=== Begin Enclosure ===

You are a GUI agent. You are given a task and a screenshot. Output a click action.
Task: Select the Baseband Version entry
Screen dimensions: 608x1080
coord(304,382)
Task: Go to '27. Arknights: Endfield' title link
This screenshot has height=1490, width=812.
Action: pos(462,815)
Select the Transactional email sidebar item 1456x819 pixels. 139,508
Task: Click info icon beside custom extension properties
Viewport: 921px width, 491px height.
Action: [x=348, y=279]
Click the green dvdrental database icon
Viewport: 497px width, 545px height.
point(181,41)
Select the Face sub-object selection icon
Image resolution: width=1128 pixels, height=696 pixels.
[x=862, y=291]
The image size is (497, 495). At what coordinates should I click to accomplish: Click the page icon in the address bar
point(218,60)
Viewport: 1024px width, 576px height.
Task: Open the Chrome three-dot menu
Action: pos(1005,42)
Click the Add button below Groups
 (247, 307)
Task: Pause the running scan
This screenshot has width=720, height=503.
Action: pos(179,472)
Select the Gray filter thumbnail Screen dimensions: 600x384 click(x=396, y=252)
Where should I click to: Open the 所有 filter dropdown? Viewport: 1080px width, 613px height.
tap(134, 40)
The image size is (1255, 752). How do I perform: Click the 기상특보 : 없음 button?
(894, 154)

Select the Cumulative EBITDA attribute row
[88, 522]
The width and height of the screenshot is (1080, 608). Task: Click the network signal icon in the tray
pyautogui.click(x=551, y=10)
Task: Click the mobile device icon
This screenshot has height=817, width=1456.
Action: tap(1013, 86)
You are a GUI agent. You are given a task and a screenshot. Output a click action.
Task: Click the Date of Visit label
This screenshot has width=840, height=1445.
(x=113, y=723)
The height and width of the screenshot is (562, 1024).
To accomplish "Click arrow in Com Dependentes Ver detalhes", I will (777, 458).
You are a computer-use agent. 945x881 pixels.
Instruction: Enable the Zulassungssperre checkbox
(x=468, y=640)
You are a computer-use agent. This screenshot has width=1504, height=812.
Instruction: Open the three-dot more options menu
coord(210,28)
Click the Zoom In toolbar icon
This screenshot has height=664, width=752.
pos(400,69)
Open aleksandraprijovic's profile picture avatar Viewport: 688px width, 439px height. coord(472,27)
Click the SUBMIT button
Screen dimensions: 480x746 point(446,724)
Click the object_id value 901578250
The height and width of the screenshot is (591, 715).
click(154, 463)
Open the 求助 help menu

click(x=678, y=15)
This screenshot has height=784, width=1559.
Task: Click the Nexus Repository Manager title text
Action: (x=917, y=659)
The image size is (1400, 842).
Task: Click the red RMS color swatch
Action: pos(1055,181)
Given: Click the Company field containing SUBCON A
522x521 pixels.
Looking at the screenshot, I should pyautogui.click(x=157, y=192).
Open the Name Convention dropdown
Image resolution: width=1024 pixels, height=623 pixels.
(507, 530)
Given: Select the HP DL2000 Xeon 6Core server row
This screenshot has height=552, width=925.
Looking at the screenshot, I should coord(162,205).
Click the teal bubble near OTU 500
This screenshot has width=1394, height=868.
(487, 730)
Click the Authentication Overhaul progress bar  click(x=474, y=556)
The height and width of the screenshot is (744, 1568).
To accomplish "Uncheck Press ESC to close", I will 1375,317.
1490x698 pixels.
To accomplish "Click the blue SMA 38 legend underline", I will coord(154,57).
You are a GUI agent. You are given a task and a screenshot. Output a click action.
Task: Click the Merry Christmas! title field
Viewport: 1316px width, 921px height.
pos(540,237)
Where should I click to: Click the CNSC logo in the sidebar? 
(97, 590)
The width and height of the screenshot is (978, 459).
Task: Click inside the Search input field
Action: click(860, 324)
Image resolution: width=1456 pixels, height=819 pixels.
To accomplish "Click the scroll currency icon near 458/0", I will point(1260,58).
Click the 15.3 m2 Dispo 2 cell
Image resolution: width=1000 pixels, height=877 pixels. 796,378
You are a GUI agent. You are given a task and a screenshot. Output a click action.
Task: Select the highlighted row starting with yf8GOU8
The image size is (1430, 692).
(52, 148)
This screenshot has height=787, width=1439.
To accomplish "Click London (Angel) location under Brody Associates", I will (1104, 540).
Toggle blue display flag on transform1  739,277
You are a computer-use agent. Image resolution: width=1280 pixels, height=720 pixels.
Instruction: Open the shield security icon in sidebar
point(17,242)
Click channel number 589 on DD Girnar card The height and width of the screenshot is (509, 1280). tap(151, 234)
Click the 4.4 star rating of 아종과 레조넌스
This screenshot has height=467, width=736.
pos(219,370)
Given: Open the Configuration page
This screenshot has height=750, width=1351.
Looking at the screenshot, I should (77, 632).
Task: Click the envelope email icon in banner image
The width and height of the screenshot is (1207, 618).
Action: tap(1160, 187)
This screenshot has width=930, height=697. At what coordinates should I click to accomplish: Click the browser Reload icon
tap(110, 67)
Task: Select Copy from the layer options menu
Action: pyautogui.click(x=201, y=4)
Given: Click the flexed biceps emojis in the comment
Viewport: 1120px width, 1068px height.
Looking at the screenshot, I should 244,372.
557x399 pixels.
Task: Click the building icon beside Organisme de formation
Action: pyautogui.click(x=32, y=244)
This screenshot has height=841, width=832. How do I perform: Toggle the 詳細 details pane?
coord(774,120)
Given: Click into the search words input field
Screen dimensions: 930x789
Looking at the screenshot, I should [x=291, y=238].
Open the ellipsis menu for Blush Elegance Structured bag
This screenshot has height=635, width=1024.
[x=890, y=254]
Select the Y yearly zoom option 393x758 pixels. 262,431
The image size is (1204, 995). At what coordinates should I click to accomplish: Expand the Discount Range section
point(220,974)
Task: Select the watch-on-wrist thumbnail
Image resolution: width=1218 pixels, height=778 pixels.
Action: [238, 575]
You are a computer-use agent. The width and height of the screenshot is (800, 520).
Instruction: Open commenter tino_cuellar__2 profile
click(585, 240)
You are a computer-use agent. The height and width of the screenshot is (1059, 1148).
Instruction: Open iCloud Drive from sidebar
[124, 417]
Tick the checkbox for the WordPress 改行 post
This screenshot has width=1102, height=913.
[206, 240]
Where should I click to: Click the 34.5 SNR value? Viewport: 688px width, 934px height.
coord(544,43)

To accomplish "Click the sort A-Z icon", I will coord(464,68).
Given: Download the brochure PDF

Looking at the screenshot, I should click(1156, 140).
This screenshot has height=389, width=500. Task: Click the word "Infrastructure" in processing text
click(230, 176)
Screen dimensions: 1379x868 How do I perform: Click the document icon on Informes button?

=== End Enclosure ===

The reply must hold exactly the lines from the one containing "Where should I click to: Click the 34.5" to the last line of the entries, and nothing more.

Where should I click to: Click the 34.5 SNR value? Viewport: 688px width, 934px height.
coord(544,43)

To accomplish "Click the sort A-Z icon", I will coord(464,68).
Given: Download the brochure PDF

Looking at the screenshot, I should click(1156, 140).
This screenshot has height=389, width=500. Task: Click the word "Infrastructure" in processing text
click(230, 176)
Screen dimensions: 1379x868 How do I perform: Click the document icon on Informes button?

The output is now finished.